Remember that "failure" is the happy event of departing the hospital. With a hazard ratio greater than 1, laparoscopic surgery is associated with shorter hospital stays. Increased age is associated with longer hospital stays. We also see a large variation across doctors that might have contaminated our results had we not taken them into account.

We can plot the marginal survivor function for surgery methods:

After about two days (48 hours), the marginal probability of remaining in the hospital begins to decrease quickly for laparoscopic surgery patients (lap_surg=0). Those having more invasive surgery (lap_surg=1) can expect to remain in the hospital longer.

We could fit a similar model using streg with shared frailties, but streg assumes the frailties follow a gamma distribution. mestreg makes the often more plausible assumption that random effects are normally distributed, meaning frailties are lognormal. mestreg also lets us extend the types of models that we can fit beyond two-level models with random intercepts.
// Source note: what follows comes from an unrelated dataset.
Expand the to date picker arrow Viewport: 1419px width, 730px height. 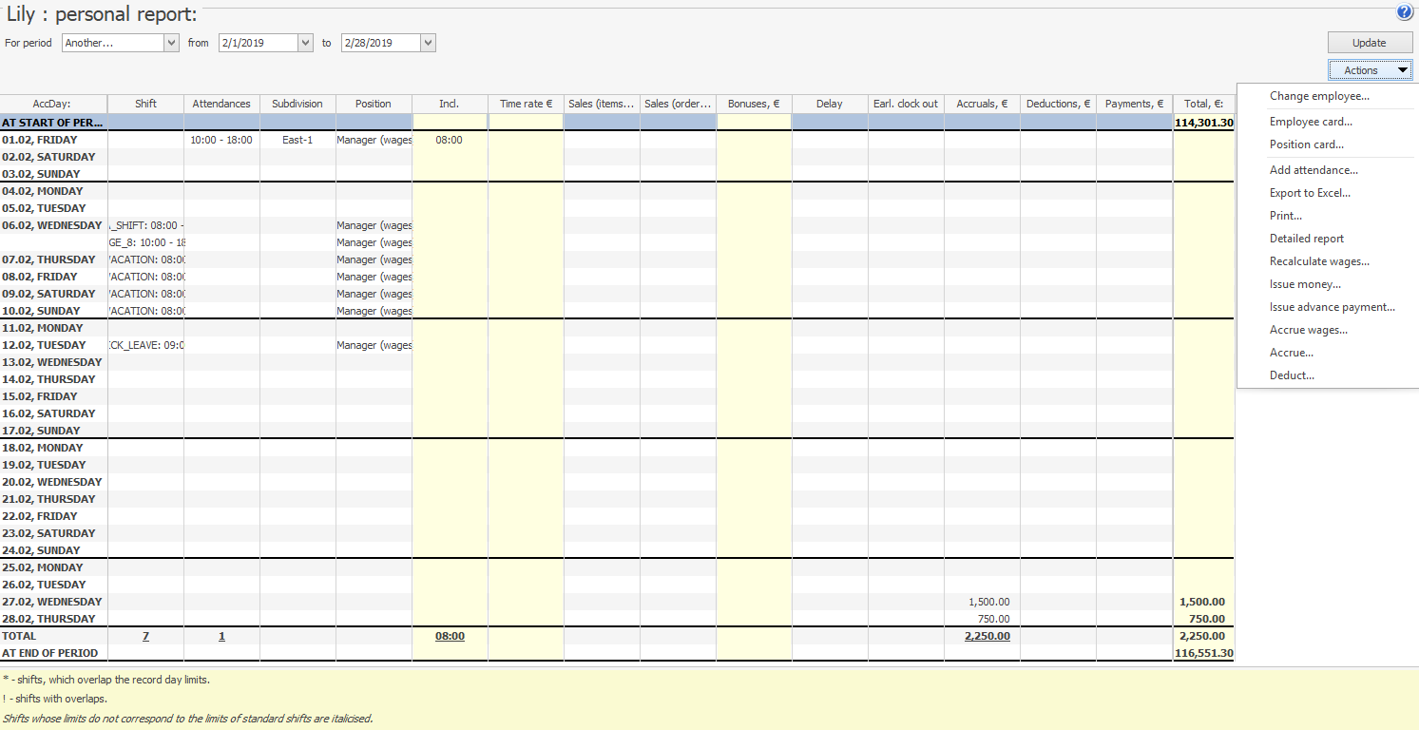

Suppose we also believe that unobserved hospital characteristics such as discharge procedures may also impact the length of hospital stay. We will assume that doctors practice in only one hospital, so patients are nested within doctors and doctors nested within hospitals. We fit a three-level model with hospital-level (hospital) and doctor-level (doctor) random effects.

.  mestreg lap_surg age || hospital: || doctor:, distribution(weibull)

        Failure _d: 1 (meaning all fail)
  Analysis time _t: los

(output omitted)

Mixed-effects Weibull PH regression               Number of obs     =        457 

        Grouping information
No. of Observations per group
Group variable groups Minimum Average Maximum
hospital 12 1 38.1 73
doctor 185 1 2.5 8
Integration method: mvaghermite Integration pts. = 7 Wald chi2(2) = 99.67 Log likelihood = -1676.8122 Prob > chi2 = 0.0000
_t Haz. ratio Std. err. z P>|z| [95% conf. interval]
lap_surg 7.025538 1.410615 9.71 0.000 4.73993 10.41327
age .9716887 .0127353 -2.19 0.028 .9470459 .9969728
_cons 3.34e-21 7.60e-21 -20.70 0.000 3.84e-23 2.89e-19
/ln_p 2.369251 .0477096 2.275742 2.46276
hospital
var(_cons) .8649538 .4363381 .3218047 2.324842
hospital>doctor
var(_cons) .7086615 .1753561 .4363265 1.150975
Note: Estimates are transformed only in the first equation to hazard ratios. Note: _cons estimates baseline hazard (conditional on zero random effects). LR test vs. Weibull model: chi2(2) = 153.09 Prob > chi2 = 0.0000 Note: LR test is conservative and provided only for reference.

We draw the same conclusions with regard to age and having laparoscopic surgery as we drew with the previous model. We now find that there is large variation across both doctors and hospitals.